Stated problem:
Give the lines of the records below as a numbered list, dropping any blank lines.
[START Extracted information]
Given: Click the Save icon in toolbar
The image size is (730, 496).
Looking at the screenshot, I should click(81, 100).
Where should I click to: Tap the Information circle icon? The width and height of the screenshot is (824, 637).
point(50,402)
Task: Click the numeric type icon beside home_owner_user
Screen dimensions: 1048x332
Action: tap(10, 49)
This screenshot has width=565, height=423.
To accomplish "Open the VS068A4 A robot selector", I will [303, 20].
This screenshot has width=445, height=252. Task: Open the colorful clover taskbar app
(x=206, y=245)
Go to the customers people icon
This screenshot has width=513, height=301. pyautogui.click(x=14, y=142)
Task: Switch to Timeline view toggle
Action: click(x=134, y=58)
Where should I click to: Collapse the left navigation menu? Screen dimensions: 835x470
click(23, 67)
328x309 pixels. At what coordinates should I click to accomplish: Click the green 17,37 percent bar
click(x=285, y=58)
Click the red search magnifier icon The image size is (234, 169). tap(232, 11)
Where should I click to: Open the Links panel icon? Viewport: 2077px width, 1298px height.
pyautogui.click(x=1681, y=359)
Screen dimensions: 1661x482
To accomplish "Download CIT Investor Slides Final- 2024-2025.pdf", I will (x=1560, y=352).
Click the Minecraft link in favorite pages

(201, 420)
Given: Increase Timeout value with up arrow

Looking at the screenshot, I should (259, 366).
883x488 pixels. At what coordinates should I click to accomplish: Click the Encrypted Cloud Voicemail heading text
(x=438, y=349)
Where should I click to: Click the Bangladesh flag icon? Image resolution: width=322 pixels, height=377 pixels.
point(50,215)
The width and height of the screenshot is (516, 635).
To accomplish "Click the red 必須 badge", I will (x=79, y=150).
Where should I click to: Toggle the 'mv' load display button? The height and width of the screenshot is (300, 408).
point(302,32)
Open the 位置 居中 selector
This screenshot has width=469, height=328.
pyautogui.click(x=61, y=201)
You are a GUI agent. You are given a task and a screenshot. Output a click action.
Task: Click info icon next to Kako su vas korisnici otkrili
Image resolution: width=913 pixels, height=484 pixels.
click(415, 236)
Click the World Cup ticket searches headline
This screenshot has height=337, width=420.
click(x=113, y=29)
[END Extracted information]
Result of this exercise:
1. Given: Click the Save icon in toolbar
2. The image size is (730, 496).
3. Looking at the screenshot, I should click(81, 100).
4. Where should I click to: Tap the Information circle icon? The width and height of the screenshot is (824, 637).
5. point(50,402)
6. Task: Click the numeric type icon beside home_owner_user
7. Screen dimensions: 1048x332
8. Action: tap(10, 49)
9. This screenshot has width=565, height=423.
10. To accomplish "Open the VS068A4 A robot selector", I will [303, 20].
11. This screenshot has width=445, height=252. Task: Open the colorful clover taskbar app
12. (x=206, y=245)
13. Go to the customers people icon
14. This screenshot has width=513, height=301. pyautogui.click(x=14, y=142)
15. Task: Switch to Timeline view toggle
16. Action: click(x=134, y=58)
17. Where should I click to: Collapse the left navigation menu? Screen dimensions: 835x470
18. click(23, 67)
19. 328x309 pixels. At what coordinates should I click to accomplish: Click the green 17,37 percent bar
20. click(x=285, y=58)
21. Click the red search magnifier icon The image size is (234, 169). tap(232, 11)
22. Where should I click to: Open the Links panel icon? Viewport: 2077px width, 1298px height.
23. pyautogui.click(x=1681, y=359)
24. Screen dimensions: 1661x482
25. To accomplish "Download CIT Investor Slides Final- 2024-2025.pdf", I will (x=1560, y=352).
26. Click the Minecraft link in favorite pages
27. (201, 420)
28. Given: Increase Timeout value with up arrow
29. Looking at the screenshot, I should (259, 366).
30. 883x488 pixels. At what coordinates should I click to accomplish: Click the Encrypted Cloud Voicemail heading text
31. (x=438, y=349)
32. Where should I click to: Click the Bangladesh flag icon? Image resolution: width=322 pixels, height=377 pixels.
33. point(50,215)
34. The width and height of the screenshot is (516, 635).
35. To accomplish "Click the red 必須 badge", I will (x=79, y=150).
36. Where should I click to: Toggle the 'mv' load display button? The height and width of the screenshot is (300, 408).
37. point(302,32)
38. Open the 位置 居中 selector
39. This screenshot has width=469, height=328.
40. pyautogui.click(x=61, y=201)
41. You are a GUI agent. You are given a task and a screenshot. Output a click action.
42. Task: Click info icon next to Kako su vas korisnici otkrili
43. Image resolution: width=913 pixels, height=484 pixels.
44. click(415, 236)
45. Click the World Cup ticket searches headline
46. This screenshot has height=337, width=420.
47. click(x=113, y=29)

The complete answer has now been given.